Frank Turner is English -- check. A folk/punk singer/songwriter -- check. I know that sounds like another iteration of the divine Robyn Hitchcock, but Turner is a lot more earnest and feisty. He may have gone to Eton with Prince William (congrats to the royal dad) but he's a lot more like Billy Bragg, and Margot, I hope you're taking notes, because I'd really love to turn you on to Billy Bragg and there's only so many hours in a day.
England Keep My Bones is a deeply English album, with place names and turns of phrase that might baffle some American listeners. (But hey, I'm a Kinks fan -- the Englisher the better.) An essential part of that Englishness is the old-school folk sound on several tracks, which is apparently a departure for Turner, who started out in a post-hardcore band called Million Dead. So there was some strategic value in this lead-off single, "I Still Believe," which reassured Turner fans that he has not turned his back on rocking out. Quite the contrary. As he exuberantly declaims in the refrain, "Now who'd have thought that after all, that something as simple as rock and roll could save us all?"
What more do we need?
Screw the ironic po-mo -- Turner's not afraid to forge a bond with his listeners, not afraid to tell you straight out where he stands. He's practically grabbing you by the lapels, addressing bystanders from his soapbox: "Friends, Romans, and countrymen!" (I like a man who's not afraid of a Shakespearean reference.) He's the town crier, over and over again calling out "Hear ye, hear ye!" "Come ye, come ye!"

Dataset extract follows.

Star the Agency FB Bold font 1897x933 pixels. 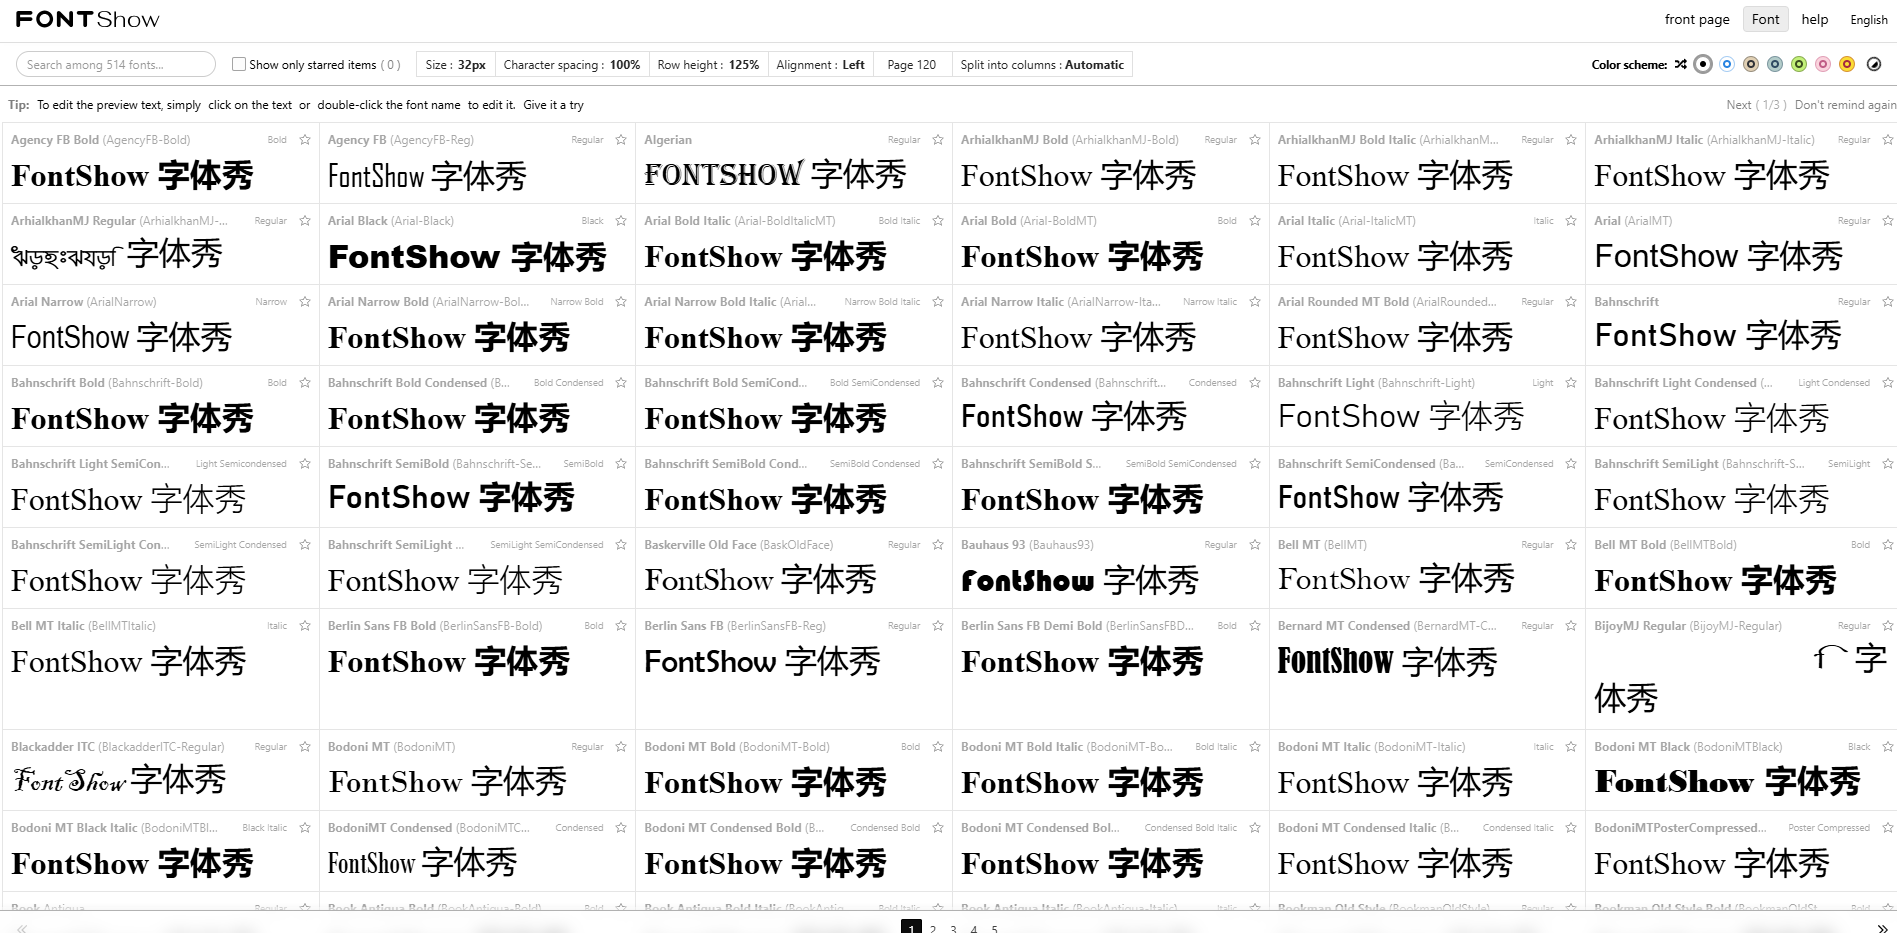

Yet it's hard to believe this guy comes from the loud, fast, bass-heavy world of hardcore; dig the playful skipping tempo, and the yearning quality of his chord changes.
He name-checks all the usual suspects -- Elvis, Jerry Lee Lewis, Johnny (Cash? Ray?), and "all the saints" -- but he's no Don McLean; he insists that "anybody could take the stage." (I particularly enjoy verse two's list of the various places a working musician fetches up -- "soulless corporate circus tops . . . the toilet circuit . . bars and bunker squats . . . ") It's the base elements -- "Guitars and drums and desperate poetry" -- that really matter.
And why does it matter? Because rock and roll "has the power to raise a temple and tear it down." There's a 60s flashback for you, and it's invigorating to hear it.
I saw FT on one of the latenight talk shows -- oh please don't ask me which one -- and I loved his raw energy, his conviction. And yet he's dialing it back to another era, to the time when rock and roll was still controversial and fresh and new. What's not to love about that?